Dataset entries
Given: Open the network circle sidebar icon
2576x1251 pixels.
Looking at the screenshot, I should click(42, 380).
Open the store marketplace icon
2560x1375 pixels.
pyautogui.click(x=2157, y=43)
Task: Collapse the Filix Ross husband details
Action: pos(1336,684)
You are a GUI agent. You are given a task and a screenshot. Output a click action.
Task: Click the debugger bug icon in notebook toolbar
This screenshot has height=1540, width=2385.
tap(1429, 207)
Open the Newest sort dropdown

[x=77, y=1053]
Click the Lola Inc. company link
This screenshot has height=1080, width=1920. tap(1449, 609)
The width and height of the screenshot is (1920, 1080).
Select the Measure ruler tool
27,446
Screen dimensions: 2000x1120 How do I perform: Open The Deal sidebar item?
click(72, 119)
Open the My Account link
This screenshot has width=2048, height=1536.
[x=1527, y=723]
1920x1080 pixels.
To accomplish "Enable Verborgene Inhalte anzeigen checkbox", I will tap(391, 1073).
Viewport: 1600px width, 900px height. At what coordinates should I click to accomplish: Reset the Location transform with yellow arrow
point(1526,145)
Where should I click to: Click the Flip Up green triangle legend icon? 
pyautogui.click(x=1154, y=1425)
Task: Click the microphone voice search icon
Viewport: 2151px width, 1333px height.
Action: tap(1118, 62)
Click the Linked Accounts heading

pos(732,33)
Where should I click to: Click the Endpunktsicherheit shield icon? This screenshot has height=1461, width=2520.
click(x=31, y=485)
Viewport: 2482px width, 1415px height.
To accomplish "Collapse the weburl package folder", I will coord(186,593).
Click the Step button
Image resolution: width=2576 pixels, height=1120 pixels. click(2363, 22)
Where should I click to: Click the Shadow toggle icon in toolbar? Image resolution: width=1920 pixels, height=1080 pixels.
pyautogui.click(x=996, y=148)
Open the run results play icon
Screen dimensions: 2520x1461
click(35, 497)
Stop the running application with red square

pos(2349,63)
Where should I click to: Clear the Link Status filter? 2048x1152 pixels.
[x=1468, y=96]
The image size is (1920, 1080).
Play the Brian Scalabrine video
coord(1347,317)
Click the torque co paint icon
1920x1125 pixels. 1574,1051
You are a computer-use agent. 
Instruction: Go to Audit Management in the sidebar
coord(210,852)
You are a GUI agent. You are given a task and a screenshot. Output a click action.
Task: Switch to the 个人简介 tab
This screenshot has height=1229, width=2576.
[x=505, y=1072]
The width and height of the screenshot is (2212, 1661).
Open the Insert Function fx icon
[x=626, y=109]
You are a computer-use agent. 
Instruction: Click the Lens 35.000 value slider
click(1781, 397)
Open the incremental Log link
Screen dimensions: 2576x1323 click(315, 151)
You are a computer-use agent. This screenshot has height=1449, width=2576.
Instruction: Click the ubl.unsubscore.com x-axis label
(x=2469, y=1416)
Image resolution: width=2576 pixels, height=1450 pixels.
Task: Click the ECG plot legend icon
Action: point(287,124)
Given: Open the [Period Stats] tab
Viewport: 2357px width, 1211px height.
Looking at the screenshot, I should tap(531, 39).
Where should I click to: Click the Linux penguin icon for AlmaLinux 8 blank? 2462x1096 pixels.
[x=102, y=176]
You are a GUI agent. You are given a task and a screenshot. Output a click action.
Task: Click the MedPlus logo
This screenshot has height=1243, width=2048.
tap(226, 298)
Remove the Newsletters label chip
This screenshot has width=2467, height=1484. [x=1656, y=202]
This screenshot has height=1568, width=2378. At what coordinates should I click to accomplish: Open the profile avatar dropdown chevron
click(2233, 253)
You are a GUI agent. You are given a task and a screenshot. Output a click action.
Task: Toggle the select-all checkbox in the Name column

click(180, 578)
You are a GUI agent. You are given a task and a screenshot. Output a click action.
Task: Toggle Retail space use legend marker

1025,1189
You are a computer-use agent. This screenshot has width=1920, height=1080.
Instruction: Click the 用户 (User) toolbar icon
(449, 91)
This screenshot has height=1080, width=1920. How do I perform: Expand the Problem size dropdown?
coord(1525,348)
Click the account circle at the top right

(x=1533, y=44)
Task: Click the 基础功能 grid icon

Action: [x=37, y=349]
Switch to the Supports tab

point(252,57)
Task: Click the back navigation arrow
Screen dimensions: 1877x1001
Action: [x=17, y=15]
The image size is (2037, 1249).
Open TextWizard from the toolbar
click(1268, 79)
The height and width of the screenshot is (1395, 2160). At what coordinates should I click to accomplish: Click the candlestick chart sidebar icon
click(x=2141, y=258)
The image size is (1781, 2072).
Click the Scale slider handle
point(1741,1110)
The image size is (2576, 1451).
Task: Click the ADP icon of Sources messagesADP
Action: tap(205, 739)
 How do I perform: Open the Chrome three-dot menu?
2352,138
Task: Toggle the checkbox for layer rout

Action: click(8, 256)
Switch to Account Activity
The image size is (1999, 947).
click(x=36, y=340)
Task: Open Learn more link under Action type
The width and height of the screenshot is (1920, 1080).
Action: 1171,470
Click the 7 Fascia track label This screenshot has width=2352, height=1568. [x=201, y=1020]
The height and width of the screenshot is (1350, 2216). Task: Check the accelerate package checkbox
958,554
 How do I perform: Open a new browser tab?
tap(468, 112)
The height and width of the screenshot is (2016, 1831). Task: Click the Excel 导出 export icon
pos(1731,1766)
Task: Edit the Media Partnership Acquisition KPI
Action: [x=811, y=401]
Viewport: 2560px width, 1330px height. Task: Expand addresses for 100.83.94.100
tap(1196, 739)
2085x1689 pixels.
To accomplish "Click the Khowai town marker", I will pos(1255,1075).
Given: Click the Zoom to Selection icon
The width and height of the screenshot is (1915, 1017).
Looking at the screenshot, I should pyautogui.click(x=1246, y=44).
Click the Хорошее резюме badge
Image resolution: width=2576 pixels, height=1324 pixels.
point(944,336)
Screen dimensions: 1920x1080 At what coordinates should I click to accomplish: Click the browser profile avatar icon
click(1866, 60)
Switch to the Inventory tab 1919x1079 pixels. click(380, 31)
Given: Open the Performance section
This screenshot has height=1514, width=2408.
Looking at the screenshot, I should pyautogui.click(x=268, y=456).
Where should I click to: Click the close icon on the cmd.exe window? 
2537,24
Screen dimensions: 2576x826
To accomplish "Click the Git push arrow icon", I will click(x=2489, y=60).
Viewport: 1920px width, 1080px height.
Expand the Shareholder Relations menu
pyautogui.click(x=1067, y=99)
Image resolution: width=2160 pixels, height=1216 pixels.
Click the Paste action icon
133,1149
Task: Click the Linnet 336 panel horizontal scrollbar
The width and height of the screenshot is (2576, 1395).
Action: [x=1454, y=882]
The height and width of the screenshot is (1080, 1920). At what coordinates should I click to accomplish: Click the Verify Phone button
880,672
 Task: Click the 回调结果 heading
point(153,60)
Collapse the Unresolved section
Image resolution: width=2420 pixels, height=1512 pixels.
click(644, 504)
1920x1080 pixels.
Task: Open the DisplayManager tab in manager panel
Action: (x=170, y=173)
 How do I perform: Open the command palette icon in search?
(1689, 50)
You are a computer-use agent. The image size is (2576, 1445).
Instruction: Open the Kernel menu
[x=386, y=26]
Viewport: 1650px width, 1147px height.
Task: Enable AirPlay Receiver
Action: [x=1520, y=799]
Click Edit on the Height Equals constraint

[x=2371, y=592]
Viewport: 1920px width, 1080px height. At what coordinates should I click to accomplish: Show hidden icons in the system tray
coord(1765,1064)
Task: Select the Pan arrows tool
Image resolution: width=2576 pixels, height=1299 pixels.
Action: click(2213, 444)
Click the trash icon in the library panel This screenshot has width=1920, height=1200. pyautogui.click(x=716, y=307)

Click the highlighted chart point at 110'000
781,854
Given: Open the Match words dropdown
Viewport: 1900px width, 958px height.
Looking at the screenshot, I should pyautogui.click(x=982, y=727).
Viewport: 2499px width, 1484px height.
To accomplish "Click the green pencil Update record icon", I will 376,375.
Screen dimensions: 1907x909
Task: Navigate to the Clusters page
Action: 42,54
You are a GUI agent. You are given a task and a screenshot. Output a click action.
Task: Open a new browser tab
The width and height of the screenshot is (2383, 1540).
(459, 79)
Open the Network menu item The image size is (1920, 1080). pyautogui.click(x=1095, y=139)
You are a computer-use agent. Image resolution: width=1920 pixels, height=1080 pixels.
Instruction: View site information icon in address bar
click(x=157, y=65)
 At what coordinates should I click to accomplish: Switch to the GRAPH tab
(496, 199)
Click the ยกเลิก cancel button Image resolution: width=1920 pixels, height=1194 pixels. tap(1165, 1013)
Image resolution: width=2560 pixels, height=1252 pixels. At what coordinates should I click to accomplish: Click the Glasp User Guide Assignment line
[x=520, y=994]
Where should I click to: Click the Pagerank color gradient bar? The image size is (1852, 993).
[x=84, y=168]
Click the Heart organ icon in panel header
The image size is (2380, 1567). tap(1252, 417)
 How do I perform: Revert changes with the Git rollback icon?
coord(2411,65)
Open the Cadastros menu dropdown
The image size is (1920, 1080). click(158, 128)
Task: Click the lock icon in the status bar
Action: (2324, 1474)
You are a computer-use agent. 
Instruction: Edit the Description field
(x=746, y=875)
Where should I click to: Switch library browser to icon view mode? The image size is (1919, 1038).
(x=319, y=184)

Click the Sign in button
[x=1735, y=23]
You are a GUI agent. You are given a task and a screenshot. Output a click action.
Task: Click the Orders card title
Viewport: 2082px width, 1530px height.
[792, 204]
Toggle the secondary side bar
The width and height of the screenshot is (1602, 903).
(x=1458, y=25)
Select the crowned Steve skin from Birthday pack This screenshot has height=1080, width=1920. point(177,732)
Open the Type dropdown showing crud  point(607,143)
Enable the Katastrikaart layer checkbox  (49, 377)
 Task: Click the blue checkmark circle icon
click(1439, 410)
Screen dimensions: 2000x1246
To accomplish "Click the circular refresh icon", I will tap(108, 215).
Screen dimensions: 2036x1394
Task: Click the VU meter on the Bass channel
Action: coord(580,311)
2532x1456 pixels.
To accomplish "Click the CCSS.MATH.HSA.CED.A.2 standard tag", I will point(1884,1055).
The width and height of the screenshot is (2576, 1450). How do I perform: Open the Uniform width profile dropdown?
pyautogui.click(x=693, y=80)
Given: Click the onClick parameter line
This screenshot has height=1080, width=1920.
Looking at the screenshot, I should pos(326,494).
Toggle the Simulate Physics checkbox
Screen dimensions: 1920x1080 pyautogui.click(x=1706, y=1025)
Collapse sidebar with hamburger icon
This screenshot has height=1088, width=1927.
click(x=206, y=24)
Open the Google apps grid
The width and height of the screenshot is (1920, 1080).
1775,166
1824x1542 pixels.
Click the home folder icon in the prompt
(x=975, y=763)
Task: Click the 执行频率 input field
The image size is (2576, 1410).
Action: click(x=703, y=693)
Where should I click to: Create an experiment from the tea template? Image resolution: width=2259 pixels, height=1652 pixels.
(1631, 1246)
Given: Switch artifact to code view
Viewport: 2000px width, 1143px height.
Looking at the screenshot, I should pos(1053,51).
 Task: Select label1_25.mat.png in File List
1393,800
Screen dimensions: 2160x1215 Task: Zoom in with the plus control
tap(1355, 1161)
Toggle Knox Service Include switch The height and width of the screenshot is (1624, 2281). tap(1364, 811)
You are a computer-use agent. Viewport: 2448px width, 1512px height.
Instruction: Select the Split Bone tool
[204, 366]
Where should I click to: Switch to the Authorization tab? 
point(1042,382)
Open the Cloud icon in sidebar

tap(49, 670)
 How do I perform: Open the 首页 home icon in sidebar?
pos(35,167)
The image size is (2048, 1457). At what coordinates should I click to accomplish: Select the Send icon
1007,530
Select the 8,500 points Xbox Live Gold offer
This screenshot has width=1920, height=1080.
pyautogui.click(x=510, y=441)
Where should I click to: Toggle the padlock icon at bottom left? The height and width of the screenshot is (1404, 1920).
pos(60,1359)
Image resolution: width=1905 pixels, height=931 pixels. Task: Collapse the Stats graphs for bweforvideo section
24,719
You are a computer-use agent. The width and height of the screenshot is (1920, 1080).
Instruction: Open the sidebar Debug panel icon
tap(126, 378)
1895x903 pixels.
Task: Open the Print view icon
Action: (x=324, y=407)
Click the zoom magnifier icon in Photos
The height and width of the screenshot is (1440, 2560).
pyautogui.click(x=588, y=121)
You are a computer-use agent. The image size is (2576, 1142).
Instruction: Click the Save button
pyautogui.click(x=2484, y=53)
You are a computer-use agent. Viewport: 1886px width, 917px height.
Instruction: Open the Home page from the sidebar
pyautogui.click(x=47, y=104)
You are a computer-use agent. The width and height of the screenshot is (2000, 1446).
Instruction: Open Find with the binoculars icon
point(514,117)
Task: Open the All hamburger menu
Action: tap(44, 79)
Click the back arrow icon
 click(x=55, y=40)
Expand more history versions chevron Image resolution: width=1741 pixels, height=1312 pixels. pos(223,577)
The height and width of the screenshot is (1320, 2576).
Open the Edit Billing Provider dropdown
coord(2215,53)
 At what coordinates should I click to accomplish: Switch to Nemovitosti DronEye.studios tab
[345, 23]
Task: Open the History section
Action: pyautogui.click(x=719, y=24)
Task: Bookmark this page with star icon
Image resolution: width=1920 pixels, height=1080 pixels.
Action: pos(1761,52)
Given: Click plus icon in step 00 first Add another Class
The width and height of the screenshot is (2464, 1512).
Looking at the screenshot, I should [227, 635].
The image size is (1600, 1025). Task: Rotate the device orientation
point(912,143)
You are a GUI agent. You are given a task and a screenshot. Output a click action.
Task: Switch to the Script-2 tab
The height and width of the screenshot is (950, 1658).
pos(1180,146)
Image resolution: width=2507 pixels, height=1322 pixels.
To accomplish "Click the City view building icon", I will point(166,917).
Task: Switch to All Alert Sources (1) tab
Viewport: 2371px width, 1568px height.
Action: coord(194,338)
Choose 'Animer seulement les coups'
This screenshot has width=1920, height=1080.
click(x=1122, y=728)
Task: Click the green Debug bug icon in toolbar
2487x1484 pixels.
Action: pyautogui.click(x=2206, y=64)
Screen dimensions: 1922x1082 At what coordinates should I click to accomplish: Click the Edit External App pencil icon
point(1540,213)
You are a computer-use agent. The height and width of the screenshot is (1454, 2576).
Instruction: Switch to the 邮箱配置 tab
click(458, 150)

• [Work to be completed] Copy the lines of the data above exactly as written, beginning with the line containing "Task: Click the 回调结果 heading" and ending with the line containing "Click the ยกเลิก", and leave out all other lines.

• [Task output]
 Task: Click the 回调结果 heading
point(153,60)
Collapse the Unresolved section
Image resolution: width=2420 pixels, height=1512 pixels.
click(644, 504)
1920x1080 pixels.
Task: Open the DisplayManager tab in manager panel
Action: (x=170, y=173)
 How do I perform: Open the command palette icon in search?
(1689, 50)
You are a computer-use agent. The image size is (2576, 1445).
Instruction: Open the Kernel menu
[x=386, y=26]
Viewport: 1650px width, 1147px height.
Task: Enable AirPlay Receiver
Action: [x=1520, y=799]
Click Edit on the Height Equals constraint

[x=2371, y=592]
Viewport: 1920px width, 1080px height. At what coordinates should I click to accomplish: Show hidden icons in the system tray
coord(1765,1064)
Task: Select the Pan arrows tool
Image resolution: width=2576 pixels, height=1299 pixels.
Action: click(2213, 444)
Click the trash icon in the library panel This screenshot has width=1920, height=1200. pyautogui.click(x=716, y=307)

Click the highlighted chart point at 110'000
781,854
Given: Open the Match words dropdown
Viewport: 1900px width, 958px height.
Looking at the screenshot, I should pyautogui.click(x=982, y=727).
Viewport: 2499px width, 1484px height.
To accomplish "Click the green pencil Update record icon", I will 376,375.
Screen dimensions: 1907x909
Task: Navigate to the Clusters page
Action: 42,54
You are a GUI agent. You are given a task and a screenshot. Output a click action.
Task: Open a new browser tab
The width and height of the screenshot is (2383, 1540).
(459, 79)
Open the Network menu item The image size is (1920, 1080). pyautogui.click(x=1095, y=139)
You are a computer-use agent. Image resolution: width=1920 pixels, height=1080 pixels.
Instruction: View site information icon in address bar
click(x=157, y=65)
 At what coordinates should I click to accomplish: Switch to the GRAPH tab
(496, 199)
Click the ยกเลิก cancel button Image resolution: width=1920 pixels, height=1194 pixels. tap(1165, 1013)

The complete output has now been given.